Text Classification Model with Attention Mechanism NLP
Project Overview
This project implements an attention mechanism for multiclass text classification, focusing on dynamically highlighting relevant features of the input data. The model gives more weightage to the most relevant words in a sentence to make predictions, building upon previous work with Naïve Bayes, skip-gram, RNN, and LSTM models.
Business Objective
To perform multiclass text classification on a dataset of customer complaints about consumer financial products, utilizing the power of attention mechanisms to improve classification accuracy.
Tech Stack
- Language: Python
- Libraries: pandas, torch, nltk, numpy, pickle, re, tqdm, sklearn
- Pre-trained word vectors: GloVe (glove.6B)
Approach
- Install necessary packages
- Import required libraries
- Define configuration file paths
- Process GloVe embeddings
- Process text data
- Perform data preprocessing
- Create attention model
- Implement training and testing functions
- Develop prediction functionality for new text
Key Components
- Data preprocessing pipeline
- Custom PyTorch dataset implementation
- Attention mechanism model architecture
- Training and evaluation scripts
- Modular code structure for maintainability
Project Structure
The project follows a modular structure with separate directories for input data, source code, and output:
- Input: Contains the dataset and pre-trained embeddings
- Source: Includes modularized Python files (model.py, data.py, utils.py)

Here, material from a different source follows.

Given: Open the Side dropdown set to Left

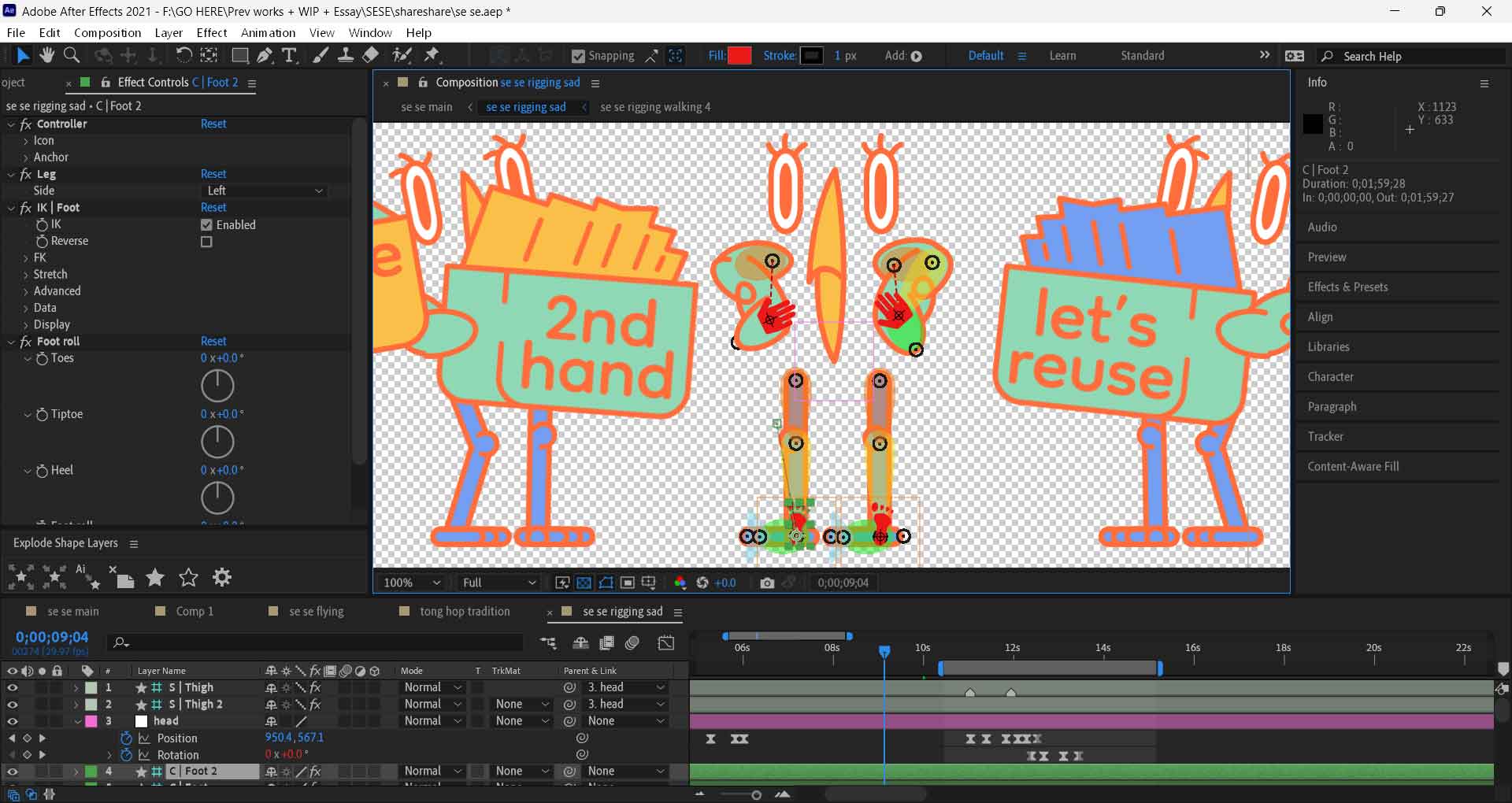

- Output: Stores trained models and preprocessed data
- Configuration files and main execution scripts
Conclusion
This project demonstrates the implementation of an attention mechanism for text classification, showcasing its potential to improve the accuracy of multiclass classification tasks. By focusing on the most relevant words in each complaint, the model aims to provide more accurate categorization of consumer financial product issues, potentially leading to more efficient complaint handling and improved customer service.